As usual, the end of the year comes around, and journalists start writing editorials which gamers misconstrue as news. This results in opinion being stated as fact far more often than at any other time during the year. Therefore, when you read all the doom and gloom surrounding the PSP, it's tough to take it seriously.
Thus far, all we've really seen is a whole lot of op-ed pieces – like that Yahoo one – getting a whole lot of attention. What follows is the inevitable N4G or Digg pick-up, where it makes the rounds amongst mainstream gamers and fanboys who know as much about this industry as I know about gardening. Before you know it, it's "death to the PSP." Now, we will be the first to acknowledge the lack of software in the last half of 2008, despite the excellence of Crisis Core: Final Fantasy VII and God of War: Chains of Olympus earlier in the year. We've also heard plenty regarding the possible screen flaw in the redesigned PSP-3000, and there's no denying that this revamp didn't generate the same kind of sales spike as 2007's structural overhaul. And of course, the Nintendo DS has a very large lead and always has from the start of this new handheld generation.
But in case everyone has forgotten actual facts taken from 2008, the PSP had its best year ever in terms of overall sales…and that was before we even hit December. More than a few times throughout the year, Sony's unit outsold Nintendo's on a monthly sales basis. For the first half of 2008, the PSP was the best-selling game console in Japan, and yes, that includes the DS and Wii. Every time we examined the numbers during the year (and here's another example ), we noticed the PSP closing the gap on the DS and in the end, 2008 was yet another growth year for Sony's sleek portable unit. Granted, it probably hasn't grown as quickly as Sony would've hoped, and it definitely needs more software help, but the PSP is far from dead. It's far from being discontinued. Sony has already said they will be focusing firmly on delivering more PSP software for owners, and there is the very real possibility of a PSP-4000 upgrade in 2009.

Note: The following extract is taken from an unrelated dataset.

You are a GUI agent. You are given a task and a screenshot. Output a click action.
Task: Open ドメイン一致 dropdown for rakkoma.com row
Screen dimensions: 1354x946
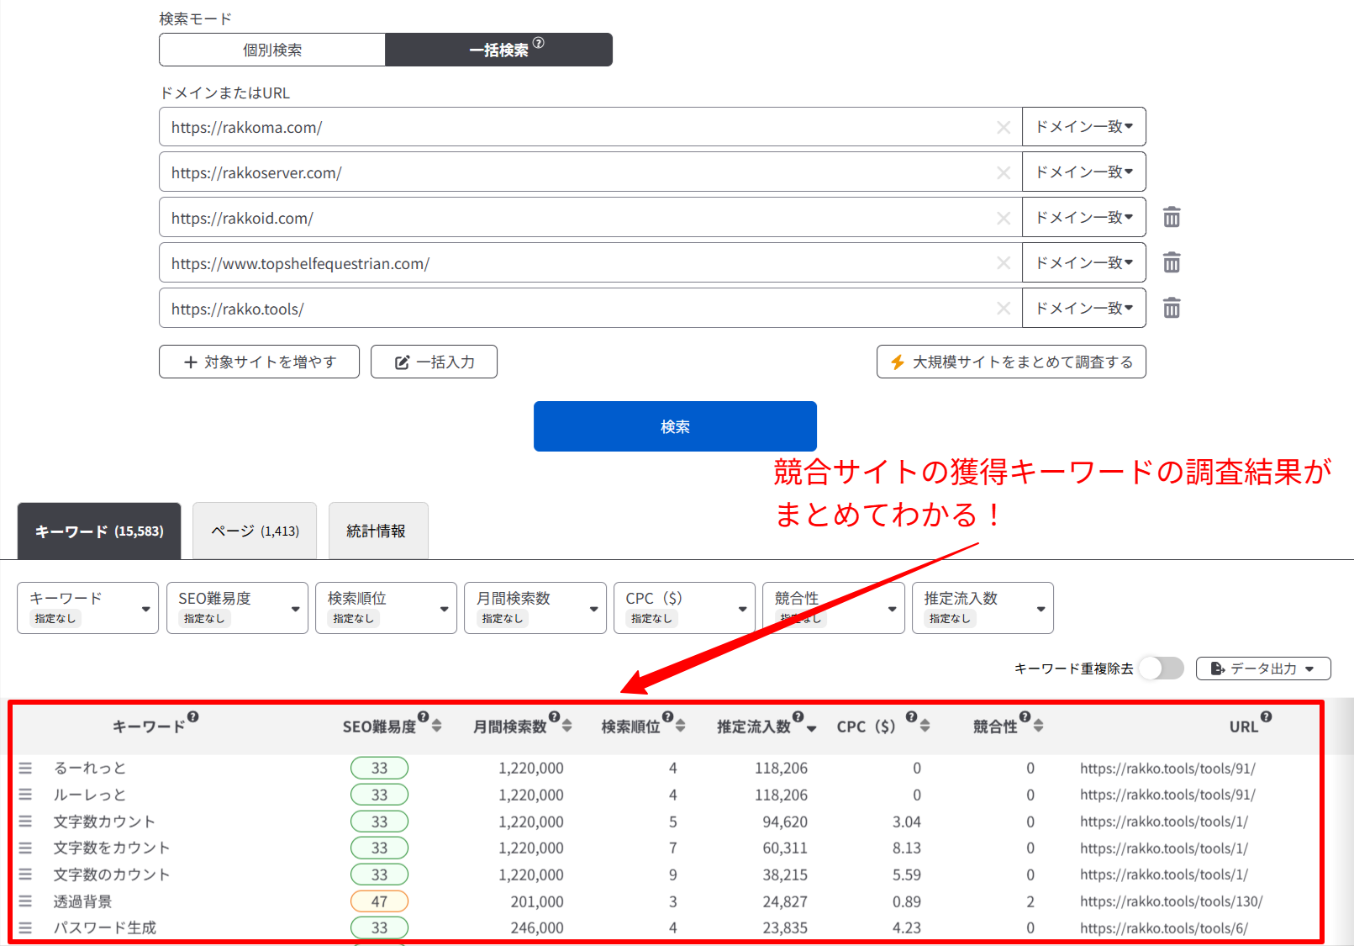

These are the facts of the case. Merely numbers. No opinion or interpretation or anything else. The PSP is most certainly behind the DS, it most certainly needs more software, and it most certainly isn't performing as well as Sony initially hoped. But it had its best year ever in 2008, it's catching on in all three major territories, the PSP/DS gap closed significantly over the past year, and Sony has shown no sign whatsoever of saying "goodbye" to the PSP. Take it or leave it, you savvy fact-finding consumer, you.